Pulmonary surfactant-biomimetic membranized coacervate injection for acute respiratory distress syndrome therapy.
10.1016/j.apsb.2025.08.025
- Author:
Wei CHEN
1
;
Qi XIE
1
;
Zhanhao ZHOU
2
;
Jia KANG
1
;
Yuan GAO
1
;
Haoyu ZHANG
1
;
Samira BATUR
1
;
Chuansheng FU
1
;
Yunyun LI
2
;
Conglian YANG
1
;
Li KONG
1
;
Zhiping ZHANG
1
Author Information
1. Tongji School of Pharmacy, Huazhong University of Science and Technology, Wuhan 430030, China.
2. Liyuan Hospital, Tongji Medical College, Huazhong University of Science and Technology, Wuhan 430030, China.
- Publication Type:Journal Article
- Keywords:
Acute respiratory distress syndrome;
Coacervate;
Dexamethasone sodium phosphate;
Inflammation;
Liposomes;
Macrophages;
Microdroplets;
Pulmonary surfactant
- From:
Acta Pharmaceutica Sinica B
2025;15(11):5945-5965
- CountryChina
- Language:English
-
Abstract:
Acute respiratory distress syndrome (ARDS) is the leading cause of respiratory failure with high morbidity and mortality.
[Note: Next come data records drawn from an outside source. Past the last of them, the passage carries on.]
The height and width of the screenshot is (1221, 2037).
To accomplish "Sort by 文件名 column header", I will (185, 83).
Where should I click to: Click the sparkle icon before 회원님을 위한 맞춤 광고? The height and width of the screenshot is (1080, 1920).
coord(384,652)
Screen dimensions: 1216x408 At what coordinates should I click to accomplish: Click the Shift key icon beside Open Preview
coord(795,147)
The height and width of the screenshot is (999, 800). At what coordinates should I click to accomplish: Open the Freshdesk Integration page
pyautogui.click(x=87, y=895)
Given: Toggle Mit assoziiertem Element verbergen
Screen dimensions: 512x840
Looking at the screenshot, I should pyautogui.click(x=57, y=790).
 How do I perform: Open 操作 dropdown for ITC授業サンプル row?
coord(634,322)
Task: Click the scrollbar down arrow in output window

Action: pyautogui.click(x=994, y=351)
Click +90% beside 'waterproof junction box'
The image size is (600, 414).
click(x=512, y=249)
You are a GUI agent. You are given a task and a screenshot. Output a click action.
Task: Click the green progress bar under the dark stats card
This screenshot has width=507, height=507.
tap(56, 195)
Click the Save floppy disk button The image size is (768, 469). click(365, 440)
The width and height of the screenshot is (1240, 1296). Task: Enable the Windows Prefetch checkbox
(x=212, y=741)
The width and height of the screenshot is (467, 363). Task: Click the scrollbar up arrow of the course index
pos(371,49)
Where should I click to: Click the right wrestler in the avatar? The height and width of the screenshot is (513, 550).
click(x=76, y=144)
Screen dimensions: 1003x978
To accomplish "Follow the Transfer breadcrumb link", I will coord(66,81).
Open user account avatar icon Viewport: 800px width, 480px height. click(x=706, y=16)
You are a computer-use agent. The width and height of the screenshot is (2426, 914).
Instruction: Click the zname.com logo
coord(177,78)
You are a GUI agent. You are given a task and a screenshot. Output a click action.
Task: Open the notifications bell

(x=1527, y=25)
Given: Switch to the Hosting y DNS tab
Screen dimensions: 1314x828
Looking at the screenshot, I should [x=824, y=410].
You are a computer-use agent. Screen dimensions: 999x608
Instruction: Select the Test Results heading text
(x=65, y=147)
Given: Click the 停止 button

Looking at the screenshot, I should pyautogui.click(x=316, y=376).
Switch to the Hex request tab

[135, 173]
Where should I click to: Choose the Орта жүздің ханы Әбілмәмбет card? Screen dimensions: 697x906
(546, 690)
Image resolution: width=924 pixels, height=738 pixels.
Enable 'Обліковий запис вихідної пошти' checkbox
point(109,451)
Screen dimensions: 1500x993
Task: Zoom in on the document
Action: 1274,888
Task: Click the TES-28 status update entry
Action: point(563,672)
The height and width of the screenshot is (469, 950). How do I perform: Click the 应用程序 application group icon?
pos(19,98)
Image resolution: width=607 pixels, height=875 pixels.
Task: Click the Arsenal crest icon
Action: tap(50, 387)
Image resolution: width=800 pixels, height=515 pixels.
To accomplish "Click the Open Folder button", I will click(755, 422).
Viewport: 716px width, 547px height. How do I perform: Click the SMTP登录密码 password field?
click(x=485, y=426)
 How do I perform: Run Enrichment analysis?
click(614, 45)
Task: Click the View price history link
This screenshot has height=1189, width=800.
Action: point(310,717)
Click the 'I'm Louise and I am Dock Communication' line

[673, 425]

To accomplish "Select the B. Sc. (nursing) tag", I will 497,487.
Pulmonary surfactant (PS)-based complementary therapies have exhibited potential for ARDS healing and applied as an adjunctive therapy strategy. Coacervate (Coac) has the characteristics of softness, deformability and excellent molecular enrichment properties, and has attracted extensive attention in the biomedical field. Here PS and coacervate were combined for the potential ARDS treatment. The Coac, fabricated from polyallylamine hydrochloride (PAH) and adenosine triphosphate (ATP) by simple mixing, exhibited soft droplet property and high enrichment for dexamethasone sodium phosphate (DSP). To avoid the fusion effect of membraneless coacervate and endow it with biological functions of PS, liposomes with PS-biomimetic lipid components (PS-lipo) were further introduced to construct PS-biomimetic membranized coacervate (DSP@PS-Coac). The DSP@PS-Coac demonstrated high lung targeting effect and significant penetration efficiency after intravenous injection. Furthermore, PS-lipo replenished the endogenous PS pool and facilitated the distribution of DSP in inflammatory cells in the lung. In the ARDS mouse model, PS-Coac and DSP exerted synergetic anti-inflammatory functions, via reducing the recruitment of inflammatory neutrophils and modulating macrophages into anti-inflammatory phenotype. The overall results confirmed that DSP@PS-Coac may provide a promising delivery option for the treatment of ARDS.